Dante, planète infernale aux confins de l’univers. En orbite, un hôpital psychiatrique où un groupe de médecins se livre à quantité d’expériences sur leurs patients. Le dernier entré pose problème : vénéré par les uns (un dénommé Bouddha l’appelle « Saint-Georges tueur de dragon »), rejeté par les autres (un certain César, petit tyran de la bande, sic), le bonhomme est imperméable aux coups de couteau, ressuscite les morts en bouffant des pieuvres multicolores que lui seul peut voir. Pourtant, l’enfer se rapproche (la planète Dante, tu as pigé spectateur ?), les savants perdent le contrôle, l’homme est un loup pour l’homme, etc.

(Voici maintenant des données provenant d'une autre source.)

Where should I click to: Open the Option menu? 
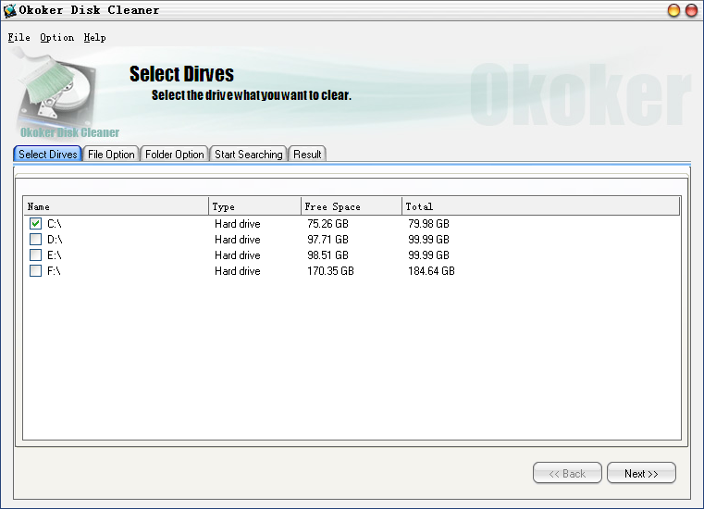[x=56, y=38]
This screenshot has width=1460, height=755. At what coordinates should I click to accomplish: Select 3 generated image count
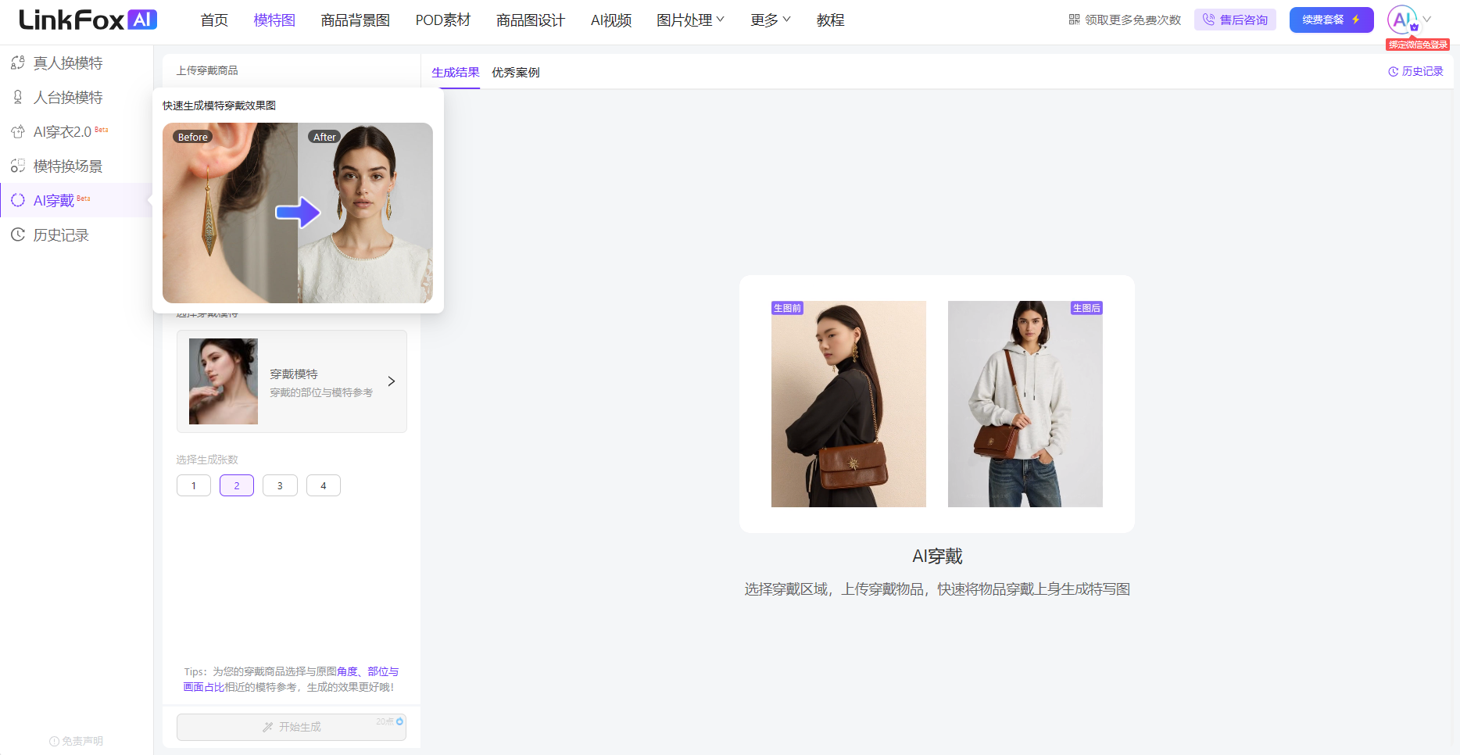coord(280,485)
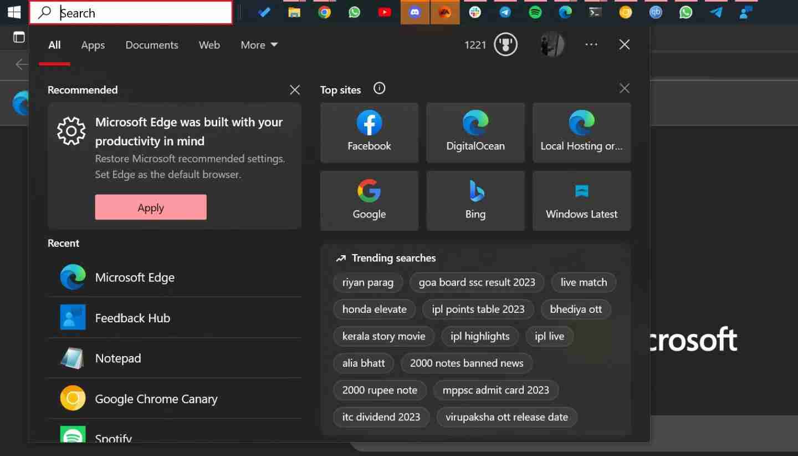Launch Spotify from the taskbar
The height and width of the screenshot is (456, 798).
(535, 12)
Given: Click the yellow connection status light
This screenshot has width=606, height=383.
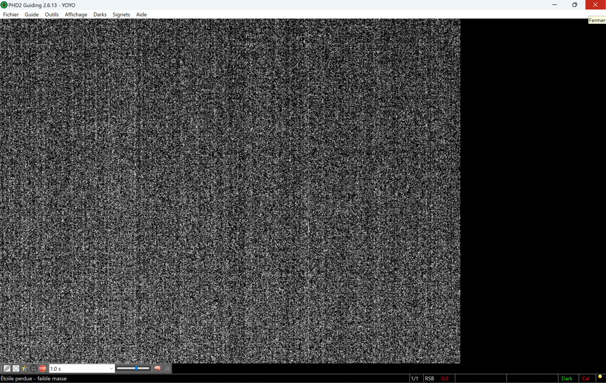Looking at the screenshot, I should [600, 379].
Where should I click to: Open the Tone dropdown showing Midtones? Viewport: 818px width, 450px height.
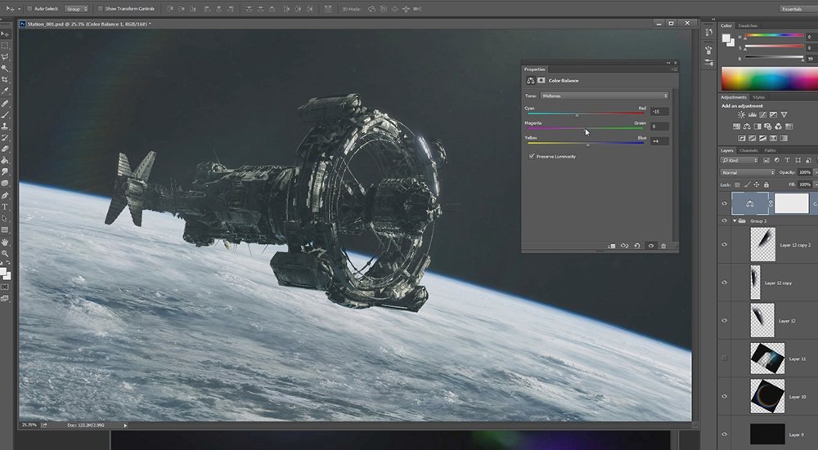coord(605,96)
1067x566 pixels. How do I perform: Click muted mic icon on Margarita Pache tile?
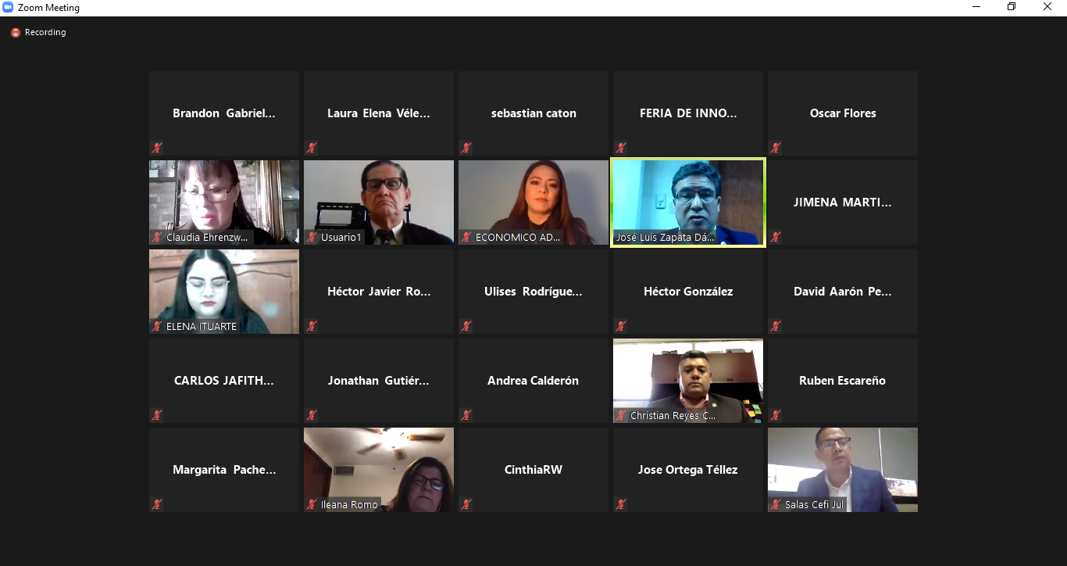pyautogui.click(x=157, y=504)
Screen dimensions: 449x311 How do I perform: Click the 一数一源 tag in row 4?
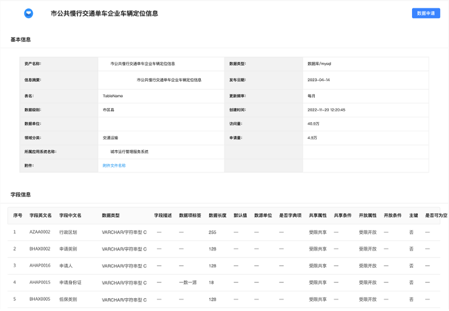[188, 282]
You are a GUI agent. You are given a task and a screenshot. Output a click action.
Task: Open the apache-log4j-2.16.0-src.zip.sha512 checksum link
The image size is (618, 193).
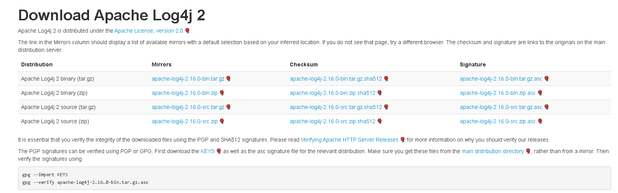[332, 121]
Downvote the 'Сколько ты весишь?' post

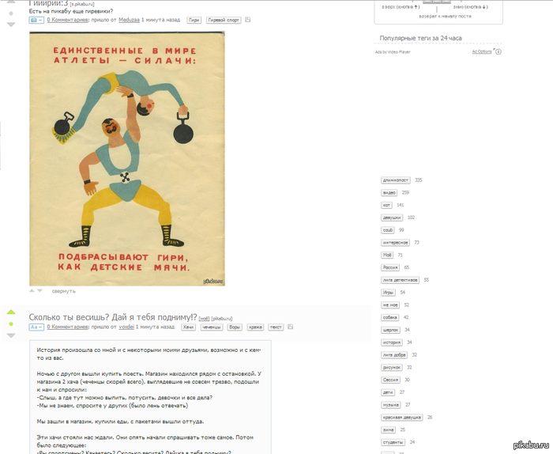[11, 335]
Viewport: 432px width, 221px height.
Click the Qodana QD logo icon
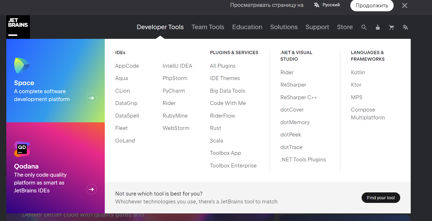click(x=22, y=149)
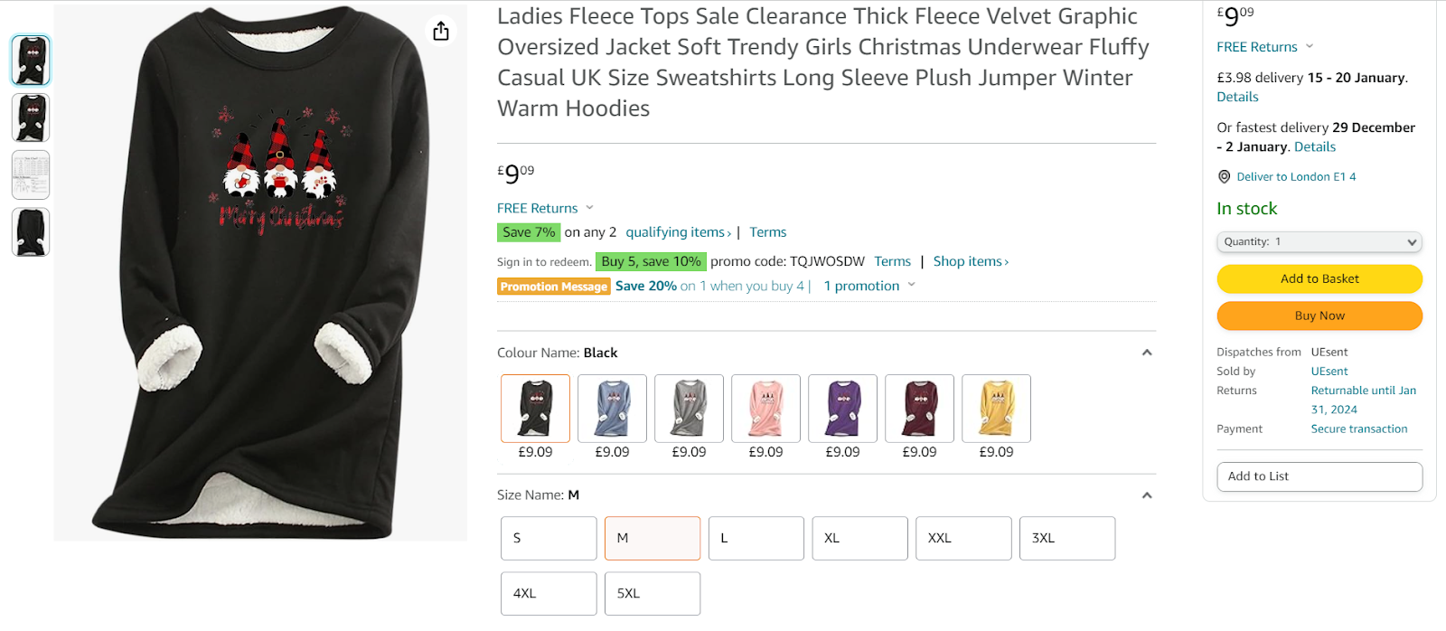The image size is (1446, 631).
Task: Collapse the Size Name section chevron
Action: [1147, 495]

Maintes fois reporté, ce retour aux affaires de Marc Caro sonne le glas de l’avènement d’une science-fiction french touch qui en appelle autant à Tarkovski qu’à Jerry Bruckheimer. L’ex binôme de Jean Pierre Jeunet avait prévenu dans le dossier de presse : Dante 01 est censé creuser le sillon de Delicatessen et La Cité des enfants perdus, soit dessiner un univers poétique, soigner ses personnages (même les secondaires) et articuler le tout via une intrigue pleine de suspens et de rebondissements. Autant dire viser le chef-d’œuvre, ce que l’interminable accouchement du film confirme. Force est de constater qu’on est au final très loin du compte. Enlaidi par un déluge d’effets toc, perdu dans une galaxie de symbolique foireuse, en appelant à la pose et l’expérimentation de jeune débutant, le film plonge dans un ressassement autiste parfaitement stérile.
Récapitulons : l’univers pourrait envier celui d’une banal série B, hésitant entre kitch et académisme spatial (crânes rasés, uniformes cols Mao à la Star Trek), les personnages se trouvent réduits à l’état de vignettes jaunies (toutes les tronches de La Cité à l’exception de Jean Claude Dreyfus) ou d’automates dévitalisés (Lambert Wilson, épileptique tout du long). La mise en scène entend se libérer au cours de séquences anthologiques que le film empile comme des perles dans le derniers tiers. Pas gagné. Le brio n’apparaît que par petits éclats (un cadrage, une belle lumière), le tout lesté par un mouvement général atone. Le finale, feux d’artifice de frime et de grand n’importe quoi, en dit long sur la sérénité défaillante du cinéaste : le délire artistique est confiné à l’impuissance absolue, cabotinage sensoriel éprouvant par son entêtement, déprimant par son immaturité grasse. Delicatessen et La Cité avaient pour eux un point de vue de conteur, ce qui disparaît ici. Dante 01 reste un nanar intergalactique en forme de trou noir dont Caro aura bien du mal à se sortir.